中世と呼ばれる時代においては、ヨーロッパよりもアラビア世界で学術研究が盛んに行われていた。そもそもは431年のエフェソス公会議でネストリウス派が異端認定され、それ以降、彼らが多くの古代ギリシア・ローマ文献を持って東へと移住して行ったことがその大きな要因と言われている。古代文献の読解に基づき発展を遂げたアラビア世界の優れた文化は、地中海貿易を通じてイタリアを窓口として西方へともたらされることになる。そのような文化交流は11世紀の終わりから始まる十字軍が契機となったことは言うまでもない。キリスト教徒たちは攻め込んだ先のイスラーム世界で豊穣な文化が花開いていることに気がついたのである。

印刷技術と宗教改革
 しかし、ヨーロッパにもたらされたアラビア数字はすぐにヨーロッパに広まったわけではない。ヨーロッパの支配者たちは、知識が各地に広まり民衆が独自に力を持つことを恐れていたからである。というわけで、アラビア数字がヨーロッパに広まり定着するのには16世紀を待たなければならない。ルネサンスも後期に差し掛かる時代であり、宗教改革の時代である。

---

課題 1 – 上の文書本文を、最初から最後まで一字も変えずに書き写してください。

課題データ –
---

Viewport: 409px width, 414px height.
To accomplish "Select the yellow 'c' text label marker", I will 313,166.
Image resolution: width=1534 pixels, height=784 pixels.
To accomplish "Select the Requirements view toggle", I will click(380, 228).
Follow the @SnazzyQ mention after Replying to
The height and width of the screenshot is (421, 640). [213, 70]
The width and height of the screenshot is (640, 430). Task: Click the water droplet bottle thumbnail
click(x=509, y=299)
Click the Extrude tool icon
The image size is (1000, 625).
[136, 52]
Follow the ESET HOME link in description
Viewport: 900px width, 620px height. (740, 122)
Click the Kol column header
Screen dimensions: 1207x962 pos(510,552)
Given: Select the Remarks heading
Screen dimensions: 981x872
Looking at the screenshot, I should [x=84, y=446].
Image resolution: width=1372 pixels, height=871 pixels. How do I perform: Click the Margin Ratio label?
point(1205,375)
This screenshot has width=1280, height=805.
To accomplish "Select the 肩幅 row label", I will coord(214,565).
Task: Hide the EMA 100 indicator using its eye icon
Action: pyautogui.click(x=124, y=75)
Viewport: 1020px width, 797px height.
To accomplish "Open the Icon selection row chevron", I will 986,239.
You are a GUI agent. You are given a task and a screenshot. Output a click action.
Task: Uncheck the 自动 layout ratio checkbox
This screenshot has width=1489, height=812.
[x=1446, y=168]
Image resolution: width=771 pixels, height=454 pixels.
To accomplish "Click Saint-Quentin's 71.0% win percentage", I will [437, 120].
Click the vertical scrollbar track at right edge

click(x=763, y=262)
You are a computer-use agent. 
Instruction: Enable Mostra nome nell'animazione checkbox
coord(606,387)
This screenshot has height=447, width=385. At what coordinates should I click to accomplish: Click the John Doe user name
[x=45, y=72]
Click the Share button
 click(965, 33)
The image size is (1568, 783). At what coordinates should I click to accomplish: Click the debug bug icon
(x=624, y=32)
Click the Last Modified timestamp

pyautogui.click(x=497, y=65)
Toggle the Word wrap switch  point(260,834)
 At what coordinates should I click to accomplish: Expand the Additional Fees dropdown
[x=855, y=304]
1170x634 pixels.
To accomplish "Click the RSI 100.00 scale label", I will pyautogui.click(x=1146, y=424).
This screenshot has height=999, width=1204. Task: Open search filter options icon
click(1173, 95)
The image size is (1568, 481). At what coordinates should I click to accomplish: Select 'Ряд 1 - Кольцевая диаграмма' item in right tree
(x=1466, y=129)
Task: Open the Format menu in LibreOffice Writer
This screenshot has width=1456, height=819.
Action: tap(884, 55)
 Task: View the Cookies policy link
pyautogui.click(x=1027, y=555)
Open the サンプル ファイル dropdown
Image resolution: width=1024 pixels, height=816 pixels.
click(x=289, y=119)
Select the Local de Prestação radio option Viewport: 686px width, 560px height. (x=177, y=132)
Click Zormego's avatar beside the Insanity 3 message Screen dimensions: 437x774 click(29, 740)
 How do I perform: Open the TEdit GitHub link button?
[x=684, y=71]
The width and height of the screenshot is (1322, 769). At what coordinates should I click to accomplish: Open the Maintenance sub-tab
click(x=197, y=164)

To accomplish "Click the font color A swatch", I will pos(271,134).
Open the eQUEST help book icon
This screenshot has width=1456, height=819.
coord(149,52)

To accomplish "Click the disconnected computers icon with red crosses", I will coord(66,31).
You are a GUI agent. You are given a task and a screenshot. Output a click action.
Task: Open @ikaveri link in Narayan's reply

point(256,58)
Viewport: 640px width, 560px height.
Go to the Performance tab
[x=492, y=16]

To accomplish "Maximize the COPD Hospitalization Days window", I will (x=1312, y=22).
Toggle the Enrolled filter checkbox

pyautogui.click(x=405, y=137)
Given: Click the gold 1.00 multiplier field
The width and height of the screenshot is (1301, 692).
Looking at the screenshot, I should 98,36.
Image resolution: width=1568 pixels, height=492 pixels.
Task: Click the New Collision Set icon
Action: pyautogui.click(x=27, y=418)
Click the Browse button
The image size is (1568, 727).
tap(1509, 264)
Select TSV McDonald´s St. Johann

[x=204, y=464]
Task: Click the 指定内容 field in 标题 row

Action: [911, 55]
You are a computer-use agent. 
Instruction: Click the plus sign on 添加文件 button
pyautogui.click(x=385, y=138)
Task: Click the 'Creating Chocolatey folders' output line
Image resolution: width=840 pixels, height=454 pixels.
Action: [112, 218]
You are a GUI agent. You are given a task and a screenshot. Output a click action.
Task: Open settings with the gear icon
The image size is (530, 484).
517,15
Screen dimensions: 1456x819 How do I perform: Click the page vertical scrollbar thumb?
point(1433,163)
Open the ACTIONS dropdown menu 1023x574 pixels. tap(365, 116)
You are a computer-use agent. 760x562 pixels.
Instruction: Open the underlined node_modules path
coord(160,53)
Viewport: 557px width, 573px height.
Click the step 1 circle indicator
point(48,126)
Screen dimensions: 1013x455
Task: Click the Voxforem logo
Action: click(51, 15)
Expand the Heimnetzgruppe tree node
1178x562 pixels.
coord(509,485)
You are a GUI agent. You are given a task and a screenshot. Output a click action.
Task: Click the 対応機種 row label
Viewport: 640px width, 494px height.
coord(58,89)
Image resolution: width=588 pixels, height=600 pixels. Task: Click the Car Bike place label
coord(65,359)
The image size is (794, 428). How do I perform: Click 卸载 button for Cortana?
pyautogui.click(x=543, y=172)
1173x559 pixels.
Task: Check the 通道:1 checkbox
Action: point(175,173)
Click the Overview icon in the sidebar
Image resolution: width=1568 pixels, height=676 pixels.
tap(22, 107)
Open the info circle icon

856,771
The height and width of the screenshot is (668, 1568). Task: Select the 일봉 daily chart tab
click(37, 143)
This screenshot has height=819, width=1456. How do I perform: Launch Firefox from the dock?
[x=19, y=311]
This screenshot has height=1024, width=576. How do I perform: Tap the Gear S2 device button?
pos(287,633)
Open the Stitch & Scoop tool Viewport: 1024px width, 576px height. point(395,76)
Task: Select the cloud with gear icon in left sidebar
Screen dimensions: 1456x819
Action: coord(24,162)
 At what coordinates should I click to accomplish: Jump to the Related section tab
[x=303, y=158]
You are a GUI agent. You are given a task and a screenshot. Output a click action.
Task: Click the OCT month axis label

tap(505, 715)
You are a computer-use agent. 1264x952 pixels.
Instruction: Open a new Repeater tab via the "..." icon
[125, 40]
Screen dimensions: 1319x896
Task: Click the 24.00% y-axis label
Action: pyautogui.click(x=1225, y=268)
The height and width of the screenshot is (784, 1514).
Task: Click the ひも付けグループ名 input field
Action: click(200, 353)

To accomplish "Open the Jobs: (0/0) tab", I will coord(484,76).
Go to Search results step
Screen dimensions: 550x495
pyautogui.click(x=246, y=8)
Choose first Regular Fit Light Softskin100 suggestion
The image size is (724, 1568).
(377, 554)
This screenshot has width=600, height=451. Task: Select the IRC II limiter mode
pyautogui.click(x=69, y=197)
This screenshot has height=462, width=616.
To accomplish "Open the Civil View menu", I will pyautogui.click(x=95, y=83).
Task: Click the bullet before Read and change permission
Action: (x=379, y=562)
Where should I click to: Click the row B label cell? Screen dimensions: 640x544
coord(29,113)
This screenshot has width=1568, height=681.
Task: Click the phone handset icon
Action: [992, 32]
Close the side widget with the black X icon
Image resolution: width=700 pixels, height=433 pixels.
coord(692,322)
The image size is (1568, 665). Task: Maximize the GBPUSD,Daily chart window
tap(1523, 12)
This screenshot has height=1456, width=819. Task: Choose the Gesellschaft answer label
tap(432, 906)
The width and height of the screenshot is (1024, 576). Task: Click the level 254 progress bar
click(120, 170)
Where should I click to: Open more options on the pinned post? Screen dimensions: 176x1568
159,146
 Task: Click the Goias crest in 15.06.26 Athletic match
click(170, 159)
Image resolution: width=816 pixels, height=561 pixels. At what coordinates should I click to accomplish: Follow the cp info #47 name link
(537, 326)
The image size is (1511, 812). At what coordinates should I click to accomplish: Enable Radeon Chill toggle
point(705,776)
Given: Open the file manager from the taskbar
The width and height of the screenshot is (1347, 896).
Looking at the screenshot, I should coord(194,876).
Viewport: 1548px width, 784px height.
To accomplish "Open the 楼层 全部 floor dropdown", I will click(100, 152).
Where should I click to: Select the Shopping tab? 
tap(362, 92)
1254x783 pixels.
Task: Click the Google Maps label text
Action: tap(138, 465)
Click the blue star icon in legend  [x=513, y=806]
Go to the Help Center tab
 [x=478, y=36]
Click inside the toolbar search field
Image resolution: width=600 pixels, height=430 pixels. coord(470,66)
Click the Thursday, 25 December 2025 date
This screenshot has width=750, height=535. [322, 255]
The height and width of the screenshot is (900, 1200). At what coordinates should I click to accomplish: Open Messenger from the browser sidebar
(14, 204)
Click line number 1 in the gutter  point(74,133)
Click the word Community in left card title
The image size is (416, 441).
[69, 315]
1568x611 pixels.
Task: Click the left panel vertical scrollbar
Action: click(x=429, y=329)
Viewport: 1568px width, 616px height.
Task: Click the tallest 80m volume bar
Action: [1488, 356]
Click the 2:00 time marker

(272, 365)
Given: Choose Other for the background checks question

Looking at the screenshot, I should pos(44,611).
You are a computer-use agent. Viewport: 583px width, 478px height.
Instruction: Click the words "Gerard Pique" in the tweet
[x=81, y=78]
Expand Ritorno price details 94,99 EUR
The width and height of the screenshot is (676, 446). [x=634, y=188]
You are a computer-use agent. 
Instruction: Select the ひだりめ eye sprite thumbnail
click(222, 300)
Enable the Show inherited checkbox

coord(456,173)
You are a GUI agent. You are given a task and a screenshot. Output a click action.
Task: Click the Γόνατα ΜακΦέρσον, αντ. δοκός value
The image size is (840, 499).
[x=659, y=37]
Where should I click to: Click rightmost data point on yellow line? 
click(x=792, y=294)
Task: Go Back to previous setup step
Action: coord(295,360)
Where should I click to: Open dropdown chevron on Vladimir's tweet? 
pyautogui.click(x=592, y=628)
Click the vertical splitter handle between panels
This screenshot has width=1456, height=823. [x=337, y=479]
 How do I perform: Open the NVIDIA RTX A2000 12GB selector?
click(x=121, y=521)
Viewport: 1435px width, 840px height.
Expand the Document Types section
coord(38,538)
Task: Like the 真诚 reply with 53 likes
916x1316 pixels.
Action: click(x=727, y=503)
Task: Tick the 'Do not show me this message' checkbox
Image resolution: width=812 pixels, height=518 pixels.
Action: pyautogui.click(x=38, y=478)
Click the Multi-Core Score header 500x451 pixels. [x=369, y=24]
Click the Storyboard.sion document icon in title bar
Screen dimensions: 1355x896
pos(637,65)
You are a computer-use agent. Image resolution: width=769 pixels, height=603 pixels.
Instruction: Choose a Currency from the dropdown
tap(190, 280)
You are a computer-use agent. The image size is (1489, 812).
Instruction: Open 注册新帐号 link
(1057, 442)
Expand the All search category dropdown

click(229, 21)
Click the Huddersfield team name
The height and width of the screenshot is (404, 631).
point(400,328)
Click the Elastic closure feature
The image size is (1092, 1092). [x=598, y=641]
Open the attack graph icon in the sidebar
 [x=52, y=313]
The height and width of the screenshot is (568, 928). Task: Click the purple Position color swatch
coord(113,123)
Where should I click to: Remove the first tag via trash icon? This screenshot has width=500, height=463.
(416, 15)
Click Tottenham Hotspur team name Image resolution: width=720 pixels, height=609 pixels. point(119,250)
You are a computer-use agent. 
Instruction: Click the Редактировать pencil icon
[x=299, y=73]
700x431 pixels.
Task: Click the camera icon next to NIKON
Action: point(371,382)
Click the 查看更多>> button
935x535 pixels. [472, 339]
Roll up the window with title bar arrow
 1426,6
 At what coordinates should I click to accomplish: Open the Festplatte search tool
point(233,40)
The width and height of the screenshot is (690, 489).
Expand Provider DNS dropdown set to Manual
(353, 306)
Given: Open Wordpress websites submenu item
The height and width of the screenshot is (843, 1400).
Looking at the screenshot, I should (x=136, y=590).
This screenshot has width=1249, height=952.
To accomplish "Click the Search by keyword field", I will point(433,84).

---

課題 2 – 課題データの行のうち、「I will coord(484,76).」を含む行から「pyautogui.click(x=69, y=197)」を含む行までをすべて、「番号」と「テキスト」の2列からなるMarkdownの表に整理してください。空行は含めないでください。

解答 1 –
中世と呼ばれる時代においては、ヨーロッパよりもアラビア世界で学術研究が盛んに行われていた。そもそもは431年のエフェソス公会議でネストリウス派が異端認定され、それ以降、彼らが多くの古代ギリシア・ローマ文献を持って東へと移住して行ったことがその大きな要因と言われている。古代文献の読解に基づき発展を遂げたアラビア世界の優れた文化は、地中海貿易を通じてイタリアを窓口として西方へともたらされることになる。そのような文化交流は11世紀の終わりから始まる十字軍が契機となったことは言うまでもない。キリスト教徒たちは攻め込んだ先のイスラーム世界で豊穣な文化が花開いていることに気がついたのである。

印刷技術と宗教改革
 しかし、ヨーロッパにもたらされたアラビア数字はすぐにヨーロッパに広まったわけではない。ヨーロッパの支配者たちは、知識が各地に広まり民衆が独自に力を持つことを恐れていたからである。というわけで、アラビア数字がヨーロッパに広まり定着するのには16世紀を待たなければならない。ルネサンスも後期に差し掛かる時代であり、宗教改革の時代である。

解答 2 –
| 番号 | テキスト |
|---|---|
| 1 | To accomplish "Open the Jobs: (0/0) tab", I will coord(484,76). |
| 2 | Go to Search results step |
| 3 | Screen dimensions: 550x495 |
| 4 | pyautogui.click(x=246, y=8) |
| 5 | Choose first Regular Fit Light Softskin100 suggestion |
| 6 | The image size is (724, 1568). |
| 7 | (377, 554) |
| 8 | This screenshot has width=600, height=451. Task: Select the IRC II limiter mode |
| 9 | pyautogui.click(x=69, y=197) |